[Extracted records]
/---

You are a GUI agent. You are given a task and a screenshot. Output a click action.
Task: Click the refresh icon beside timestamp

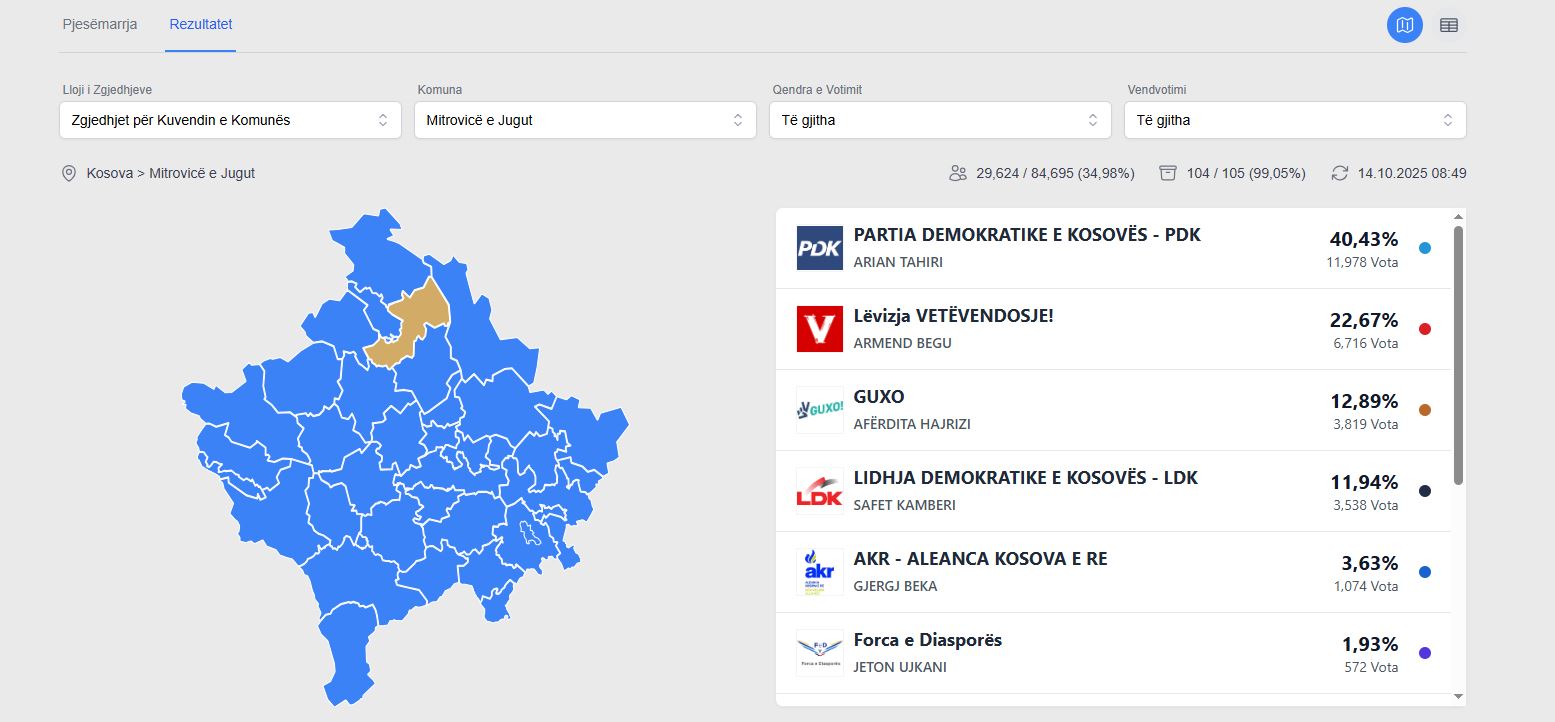click(x=1340, y=173)
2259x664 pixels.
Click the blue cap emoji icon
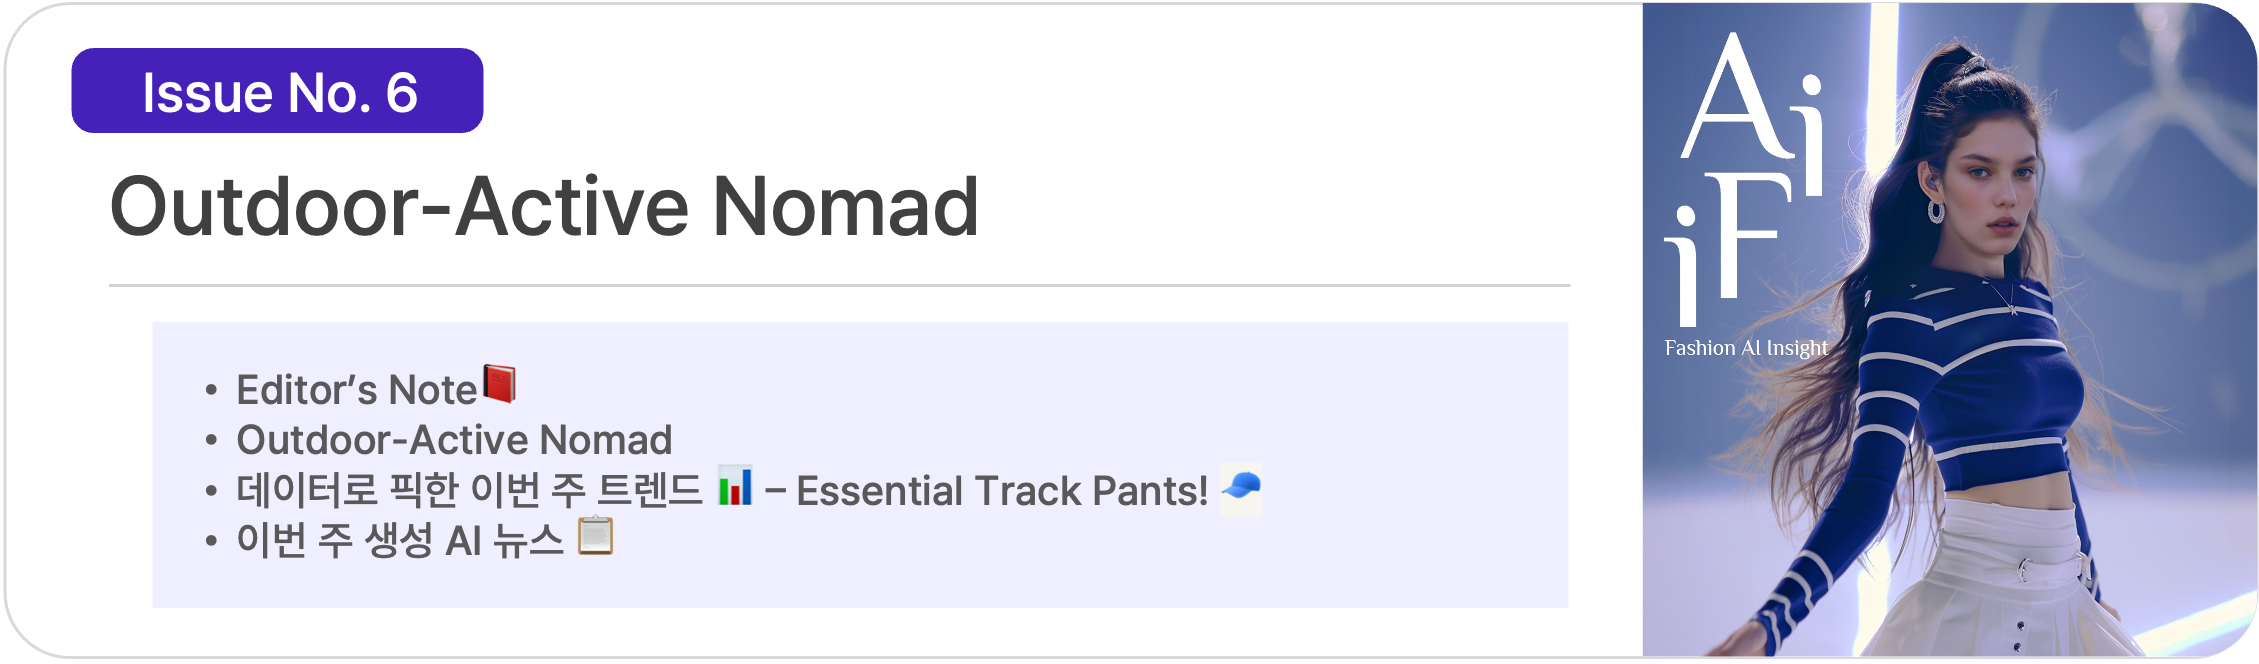[x=1241, y=489]
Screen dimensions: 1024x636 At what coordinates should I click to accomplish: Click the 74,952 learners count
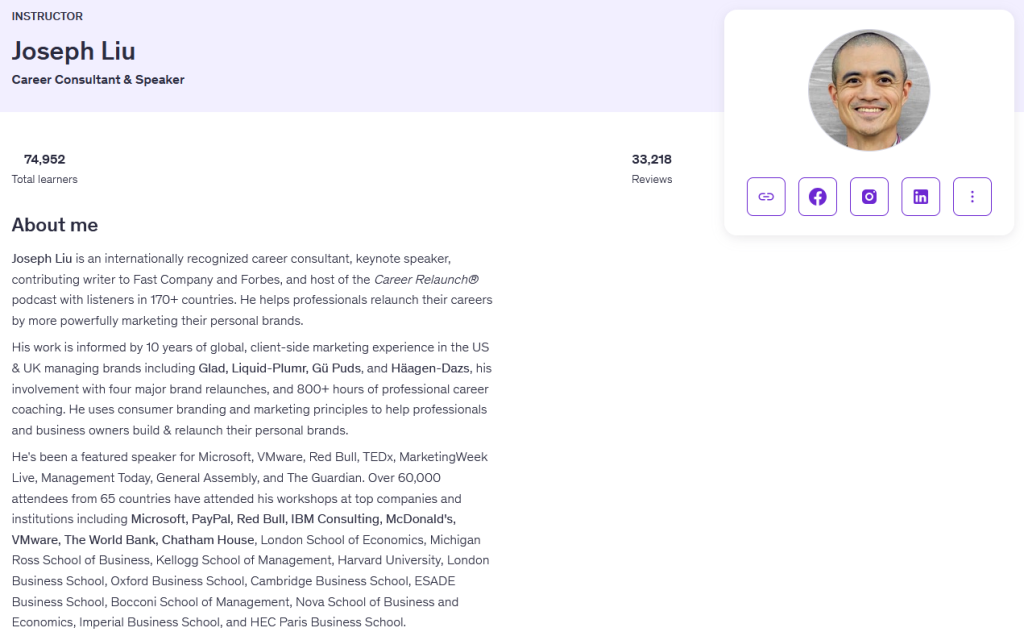[x=44, y=159]
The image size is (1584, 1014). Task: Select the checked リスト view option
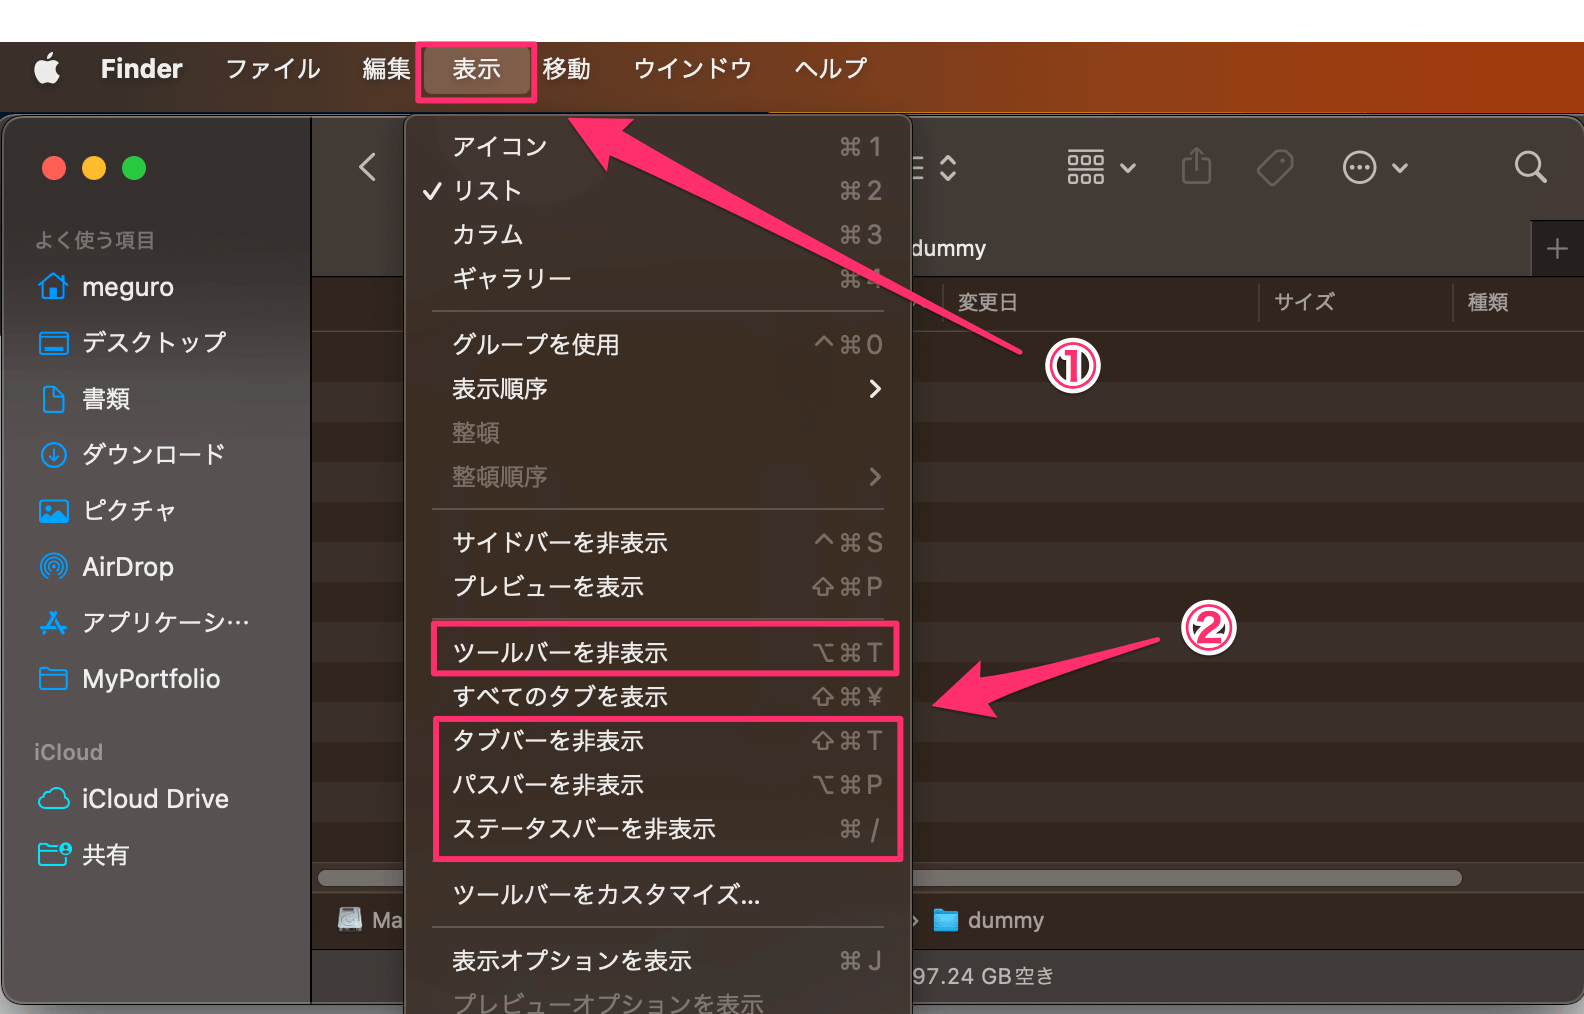[x=488, y=191]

\---

> _Brief_:
Copy exactly the lines that begin at the one containing "Task: Click the refresh icon beside timestamp" and end at the last line of the records, both included, omitting the pictures.

> _Response area_:
Task: Click the refresh icon beside timestamp

click(x=1340, y=173)
2259x664 pixels.
Click the blue cap emoji icon
[x=1241, y=489]
Screen dimensions: 1024x636 At what coordinates should I click to accomplish: Click the 74,952 learners count
[x=44, y=159]
The image size is (1584, 1014). Task: Select the checked リスト view option
[x=488, y=191]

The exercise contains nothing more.